İmamı Azam Ebu Hanife kimdir? Hanefilik nedir? (4)
 

İmamı Azam Türbesi-Bağdat


Ebu Hanife’nin Fikirleri ve Hanefi İslam Anlayışının Dayanakları : 

- Hanefilikte öncelikli kılavuz Kur’an’ ve sonra sünnettir. Yaşanan dönemin sorularına ve sorunlarına ilişkin çözüm üretmede, eskiler ve kabuller, rivayetlerle ve eski yorumlarla sınırlı kalmayıp, o günün bilgisine ve koşullarına göre özgür düşünceyi ve aklı öne çıkaran çözümler ve yorumlar getiren bir anlayıştır. 

Bu ayrıca her dönemin sorularına cevap verecek olan “Eskimez Kitap” Kur’an’ın buyruğudur. 

İmamı Azam Ebu Hanife (Büyük İmam) buna bağlı olarak evliya kerameti gibi iddiaları reddeder. Örneğin, bazı evliyaların kalplerde olanı bildiği kerametine karşı çıkar: 

“Kalplerde olanı sadece Allah bilir, bir de kendisine vahiyle bildirilen Peygamber. Vahyin bildirmesi dışında bir yolla kalplerdekileri bildiğini iddia eden, Âlemlerin Rabbi olan Allah’ın ilmine sahip bulunduğunu iddia etmiş sayılır.” 

Ona göre Allah’ın gerçek velileri bilginlerdir: 

“Eğer dünya ve ahirette Allah’ın velilerinden maksat bilginler değilse, Allah’ın velisi yok demektir.” 

Ebu Hanife’ye karşı çıkanlar en çok bu anlayışından dolayı karşı çıkmışlardır. Bu konudaki eleştirilerle adeta linç edilmek istenmiş, yaptığının din tahribi olduğu söylenmiştir. 

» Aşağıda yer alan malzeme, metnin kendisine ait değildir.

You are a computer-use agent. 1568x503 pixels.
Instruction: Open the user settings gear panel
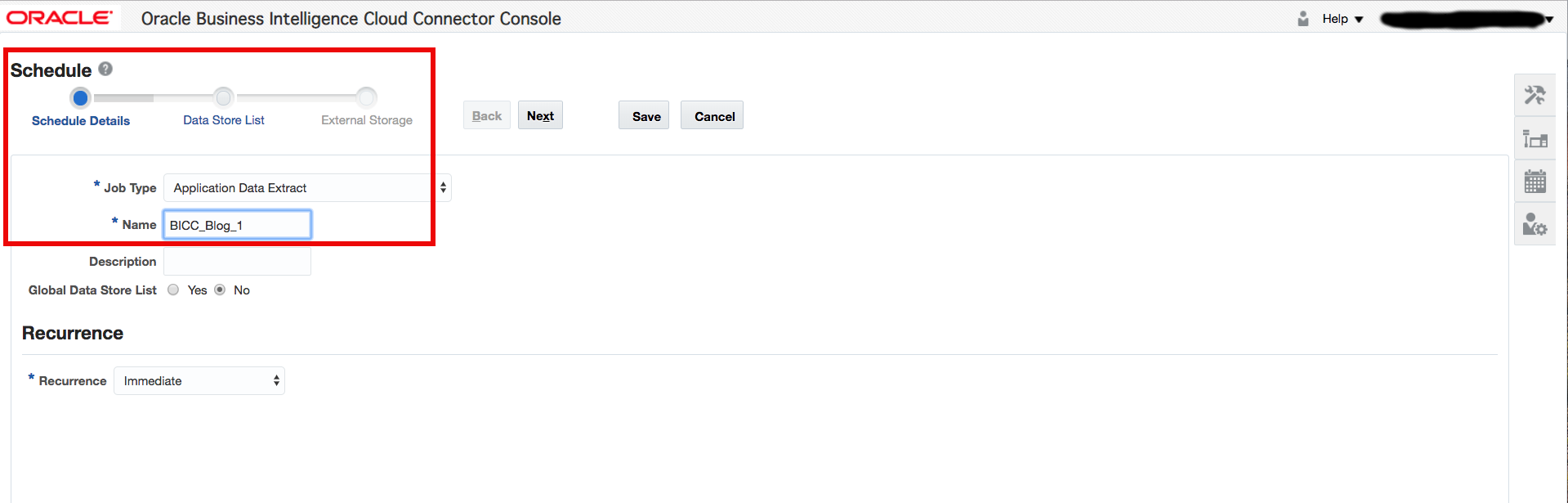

Günümüzde bile eğer icma (bir konuda geçmişte din adamlarının herhangi bir konuda üzerinde uzlaştıkları bir karar)varsa onun geçerli sayılması gerektiği konusunda inat eden din adamları vardır. Örneğin, Suudi Arabistan’ın şeyhülislamı sayılan Abdülaziz Bin Baz, 1975 baskılı ve Medine İslam Üniversitesi yayınlarından çıkan kitabında dünyanın dönmediğine ilişkin icma olduğundan söz eder. Dünyanın döndüğünün yalan olduğuna dair kendince fikirler ileri sürer ve hükmünü verir: 

“Artık bundan sonra hala ‘Dünya dönüyor’ diyenlerin sözleri Allah’ı, Kur’an’ı ve Peygamber’i yalanlamaya yönelik sapıklıktan başka şey olmayacaktır.” 

Hem yaptığımız bilimsel çalışmalarla ve kanıtlarıyla Dünyanın döndüğünü biliyoruz, hem de Kur’an’da buna işaret eden ayetler vardır. 

Geleneği ve eskiyi savunanlar, gerçekte, geçmişte yaşamış din adamlarının yanılmış olabileceklerini kabule yanaşmayanlardır. Çünkü biliyorlar ki, bu kendi saltanatları için çok ciddi bir tehlikedir: Geçmişte yaşamış din adamları yanıldıysa, şimdi onlar da yanılıyor olabilirler. Bu da halk üzerinde kurdukları egemenliği, sahip oldukları geçim ve itibar düzenini sarsacak bir şüphenin kaynağıdır. 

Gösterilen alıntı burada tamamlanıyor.